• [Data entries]
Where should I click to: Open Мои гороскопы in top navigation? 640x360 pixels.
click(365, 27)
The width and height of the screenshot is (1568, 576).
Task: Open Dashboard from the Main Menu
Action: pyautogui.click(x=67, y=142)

• [Exercise directions] Reproduce every entry above word for word, with no changes.

• [Right answer]
Where should I click to: Open Мои гороскопы in top navigation? 640x360 pixels.
click(365, 27)
The width and height of the screenshot is (1568, 576).
Task: Open Dashboard from the Main Menu
Action: pyautogui.click(x=67, y=142)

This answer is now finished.